It is mid-December 2012 and in the background of daily life are the impending holidays and the end of the Mayan calendar on December 21, which some people suggest predicts the end of time. Last week, I thought I would write this week about the holidays, celebrating Christmas in all its pagan glory when my children have been raised exclusively as Buddhists. Last week, I finished my weekly Whoopsiepiggle post on Thursday and planned to edit it one more time before posting it the next day. But last Friday, before I had posted, a friend told me of the shooting in Newtown, Connecticut. I didn’t post on Friday. I wondered whether or not to post on Saturday. Would posting, by resuming my weekly routine, help process such an emotionally eviscerating event? Or would holding off on posting show respect for the dead much like a moment of silence? I posted on Saturday and I’m still not sure if that was the better choice.
Mayan calendar or not, it may feel like the end of time has come for the families of the 20 first-graders murdered in their school. The friend who told me of the shooting takes my sixth-grader, Jules, to school each morning with her own first-grade son. After she called, I wanted to back up time to earlier that morning when we were chatting in my driveway while Jules climbed into her Jeep. The air was crisp but not frigid, the matte finish of frost coated the lawn and the sky pinked the horizon. At just past 8 o’clock, it was the beginning of the last hour of life for twenty little children and the adults who tried to protect them.
People die everyday. Approximately 150,000 of them worldwide. In 2000, it was estimated that roughly 1,500 people are murdered each day on our planet. Sometimes these events hit us because the person who dies is someone we know, someone we love dearly and when they pass, it can feel as if something inside us dies too. Other times, strangers die in ways that captivate our sensibilities and make us pause in our otherwise self-absorbed lives. The destruction of the Twin Towers on 9/11/01, the South Asian tsunami in 2004, last year’s tsunami in Japan. We gasp when other humans, particularly those who live most like us, suddenly stop living with little or no warning. If it could happen to them, it could happen to us is the feeling deep inside. Perhaps even relief that it happened to someone else and not to us.

What to do:
Quote the essay on the Newtown shooting above, starting at "Mayan calendar or" and ending at "to protect them.".

Dataset excerpt:

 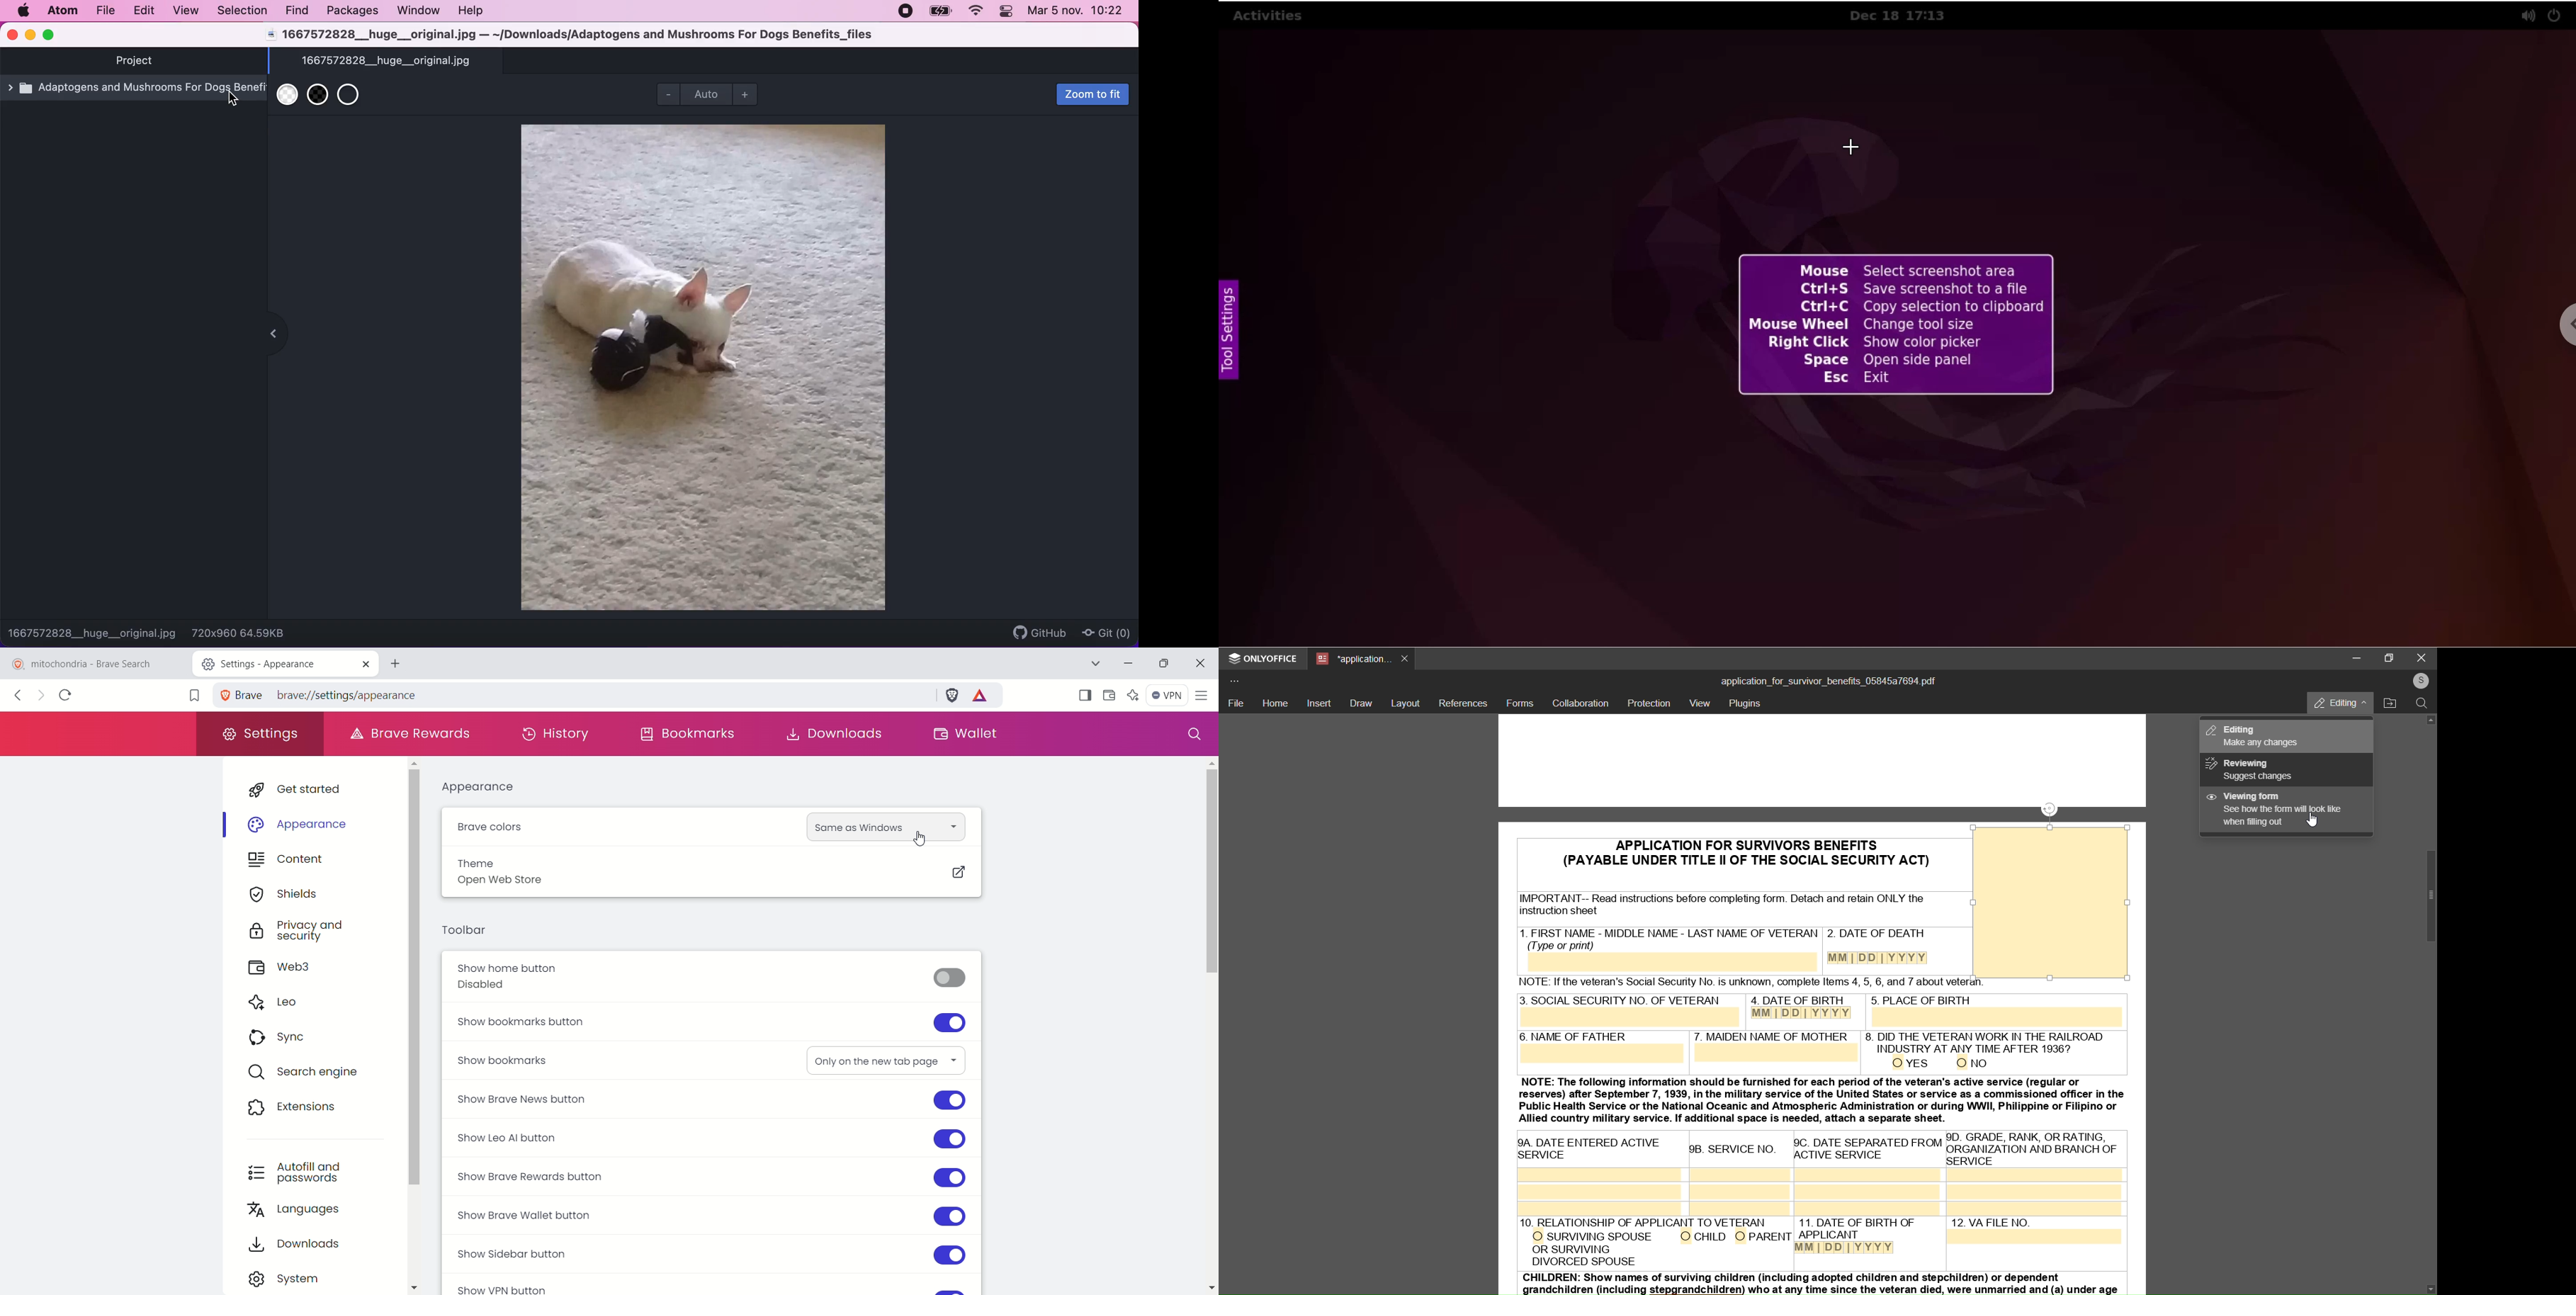 I want to click on show brave wallet button, so click(x=715, y=1215).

Written answer:
Mayan calendar or not, it may feel like the end of time has come for the families of the 20 first-graders murdered in their school. The friend who told me of the shooting takes my sixth-grader, Jules, to school each morning with her own first-grade son. After she called, I wanted to back up time to earlier that morning when we were chatting in my driveway while Jules climbed into her Jeep. The air was crisp but not frigid, the matte finish of frost coated the lawn and the sky pinked the horizon. At just past 8 o’clock, it was the beginning of the last hour of life for twenty little children and the adults who tried to protect them.